— Start —

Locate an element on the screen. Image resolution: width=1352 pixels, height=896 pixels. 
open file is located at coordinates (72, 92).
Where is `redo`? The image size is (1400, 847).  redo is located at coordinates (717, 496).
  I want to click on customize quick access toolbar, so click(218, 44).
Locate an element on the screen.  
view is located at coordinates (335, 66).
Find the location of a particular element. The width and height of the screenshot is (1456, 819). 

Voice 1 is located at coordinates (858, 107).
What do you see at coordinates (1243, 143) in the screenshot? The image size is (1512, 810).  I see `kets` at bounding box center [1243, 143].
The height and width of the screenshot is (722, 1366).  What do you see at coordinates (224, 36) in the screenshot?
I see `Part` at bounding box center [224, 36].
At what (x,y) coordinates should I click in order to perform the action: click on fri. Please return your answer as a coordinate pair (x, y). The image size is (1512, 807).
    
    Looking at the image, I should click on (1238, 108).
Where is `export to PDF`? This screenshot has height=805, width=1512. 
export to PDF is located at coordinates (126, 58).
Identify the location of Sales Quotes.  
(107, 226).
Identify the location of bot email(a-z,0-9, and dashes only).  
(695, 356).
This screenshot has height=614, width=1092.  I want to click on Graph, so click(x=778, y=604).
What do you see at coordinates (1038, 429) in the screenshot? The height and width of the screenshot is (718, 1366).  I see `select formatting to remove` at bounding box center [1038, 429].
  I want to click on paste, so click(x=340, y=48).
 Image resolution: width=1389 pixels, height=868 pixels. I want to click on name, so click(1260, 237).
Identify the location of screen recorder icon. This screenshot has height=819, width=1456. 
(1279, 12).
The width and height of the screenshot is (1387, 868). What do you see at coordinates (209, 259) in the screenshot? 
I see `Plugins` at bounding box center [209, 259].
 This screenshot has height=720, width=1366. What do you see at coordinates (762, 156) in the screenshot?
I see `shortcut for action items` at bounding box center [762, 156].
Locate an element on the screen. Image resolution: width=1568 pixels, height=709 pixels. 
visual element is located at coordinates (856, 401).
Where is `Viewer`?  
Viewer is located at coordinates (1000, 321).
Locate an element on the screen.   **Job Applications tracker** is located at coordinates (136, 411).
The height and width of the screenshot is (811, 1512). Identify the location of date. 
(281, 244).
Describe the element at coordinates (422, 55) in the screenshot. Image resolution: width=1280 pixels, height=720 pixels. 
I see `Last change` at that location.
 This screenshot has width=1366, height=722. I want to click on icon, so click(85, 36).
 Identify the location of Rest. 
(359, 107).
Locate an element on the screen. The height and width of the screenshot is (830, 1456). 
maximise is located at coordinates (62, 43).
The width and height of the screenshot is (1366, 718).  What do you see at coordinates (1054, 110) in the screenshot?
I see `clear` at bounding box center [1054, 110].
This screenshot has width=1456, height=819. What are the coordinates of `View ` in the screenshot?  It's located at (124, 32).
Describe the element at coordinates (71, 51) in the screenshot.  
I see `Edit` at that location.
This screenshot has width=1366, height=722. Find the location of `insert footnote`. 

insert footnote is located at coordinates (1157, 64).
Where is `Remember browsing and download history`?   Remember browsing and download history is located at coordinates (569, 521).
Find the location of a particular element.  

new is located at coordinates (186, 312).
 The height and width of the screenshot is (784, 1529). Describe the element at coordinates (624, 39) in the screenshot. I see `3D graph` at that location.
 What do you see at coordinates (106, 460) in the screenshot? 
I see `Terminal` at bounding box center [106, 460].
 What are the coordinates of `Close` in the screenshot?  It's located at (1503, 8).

— End —

**What is required:**
Copy out the rows word for word, from the first row down to the line containing "Looking at the", including both of those lines.

**Reply to the task:**
Locate an element on the screen. Image resolution: width=1352 pixels, height=896 pixels. 
open file is located at coordinates (72, 92).
Where is `redo`? The image size is (1400, 847).  redo is located at coordinates (717, 496).
  I want to click on customize quick access toolbar, so click(218, 44).
Locate an element on the screen.  
view is located at coordinates (335, 66).
Find the location of a particular element. The width and height of the screenshot is (1456, 819). 

Voice 1 is located at coordinates (858, 107).
What do you see at coordinates (1243, 143) in the screenshot? The image size is (1512, 810).  I see `kets` at bounding box center [1243, 143].
The height and width of the screenshot is (722, 1366).  What do you see at coordinates (224, 36) in the screenshot?
I see `Part` at bounding box center [224, 36].
At what (x,y) coordinates should I click in order to perform the action: click on fri. Please return your answer as a coordinate pair (x, y). The image size is (1512, 807).
    
    Looking at the image, I should click on (1238, 108).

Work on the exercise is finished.